I've always thought it was a "no-brainer" to use actual weather data whenever you're comparing simulation results to actual consumption data.  Even with the earliest degree-day software such as
PRISM (Princeton Scorekeeping Method) in the 1980's, it was stressed to use the degree days
from the period of record, and not the long-term average, so I'm not sure why this (using actual
year weather data) is such a revelation.

The variation in total energy consumption of course depends a lot on the building characteristics.
Back in 1996, Dru Crawley and I wrote a paper on "Does it matter which weather data you use in energy simulations?", for the ACEEE Summer Study on Energy Efficiency in Buildings (it also appeared as two
separate ASHRAE papers at around the same time) where we took some prototypical building models (Dru did commercial, I did residential) and ran them with various "typical year" weather files and also 25 years of historical data in 10-12 US locations.

Joe

Joe Huang
White Box Technologies, Inc.
346 Rheem Blvd., Suite 108D
Moraga CA 94556
yjhuang@xxxxxxxxxxxxxxxxxxxxxxxx
www.whiteboxtechnologies.com
(o) (925)388-0265
(c) (510)928-2683
"building energy simulations at your fingertips"


On 6/28/2012 8:49 AM, Jim Dirkes wrote:

 

Dear Forums,

I am busy preparing a short talk for the Fall ASHRAE Energy Modeling Conference.  The topic is “An Approach for Calibrating Existing Building Energy Models to their Utility Consumption”.

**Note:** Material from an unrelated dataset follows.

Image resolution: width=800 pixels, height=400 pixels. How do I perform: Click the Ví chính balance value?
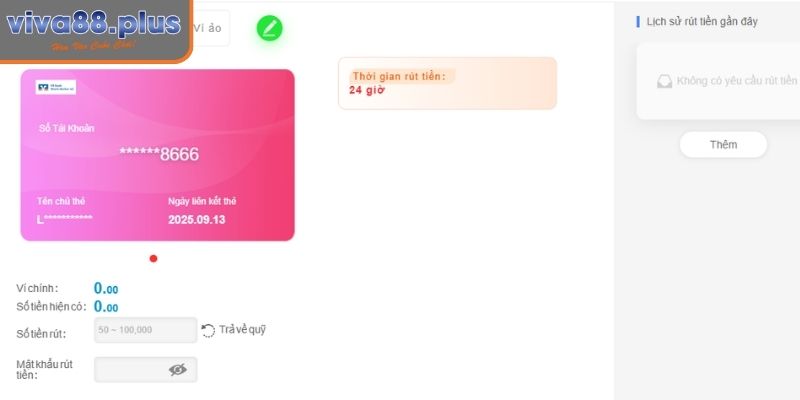[106, 289]
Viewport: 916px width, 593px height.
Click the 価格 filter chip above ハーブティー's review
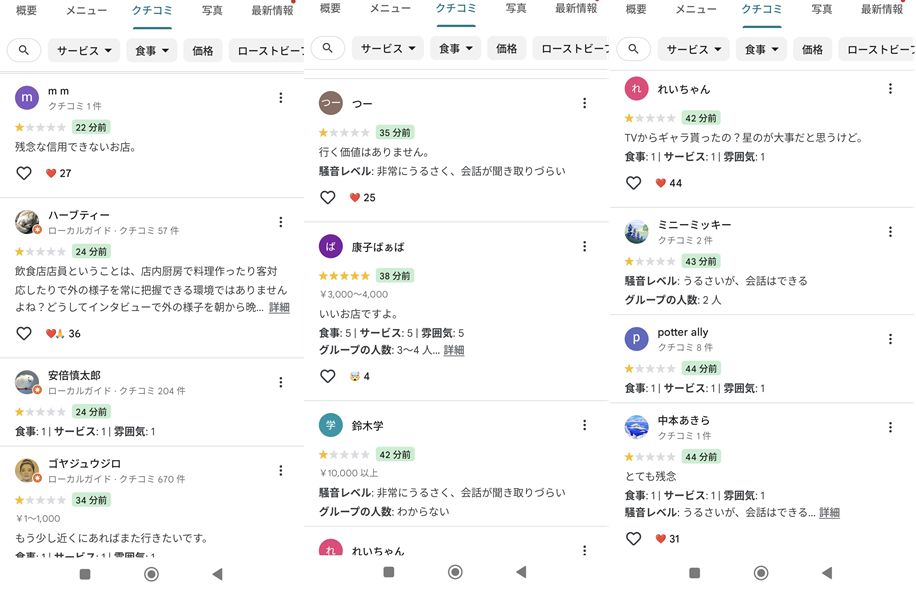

As part of the preparation, I will address the issue of how much difference might result in energy conservation measure savings predictions if you use actual weather data for the billing period versus TMY data. 

To get a rough idea  how much variation there might be, I looked at Degree Days for a span of years.  What a variation! (for the city I’m studying at least)

I am not yet sure how that affects total energy consumption – you’ll have to attend my presentation in Atlanta to find out J.

In the meantime, I am starting to think that existing building energy models should use actual weather, not TMY data.  Have any of you run similar comparisons for existing building models?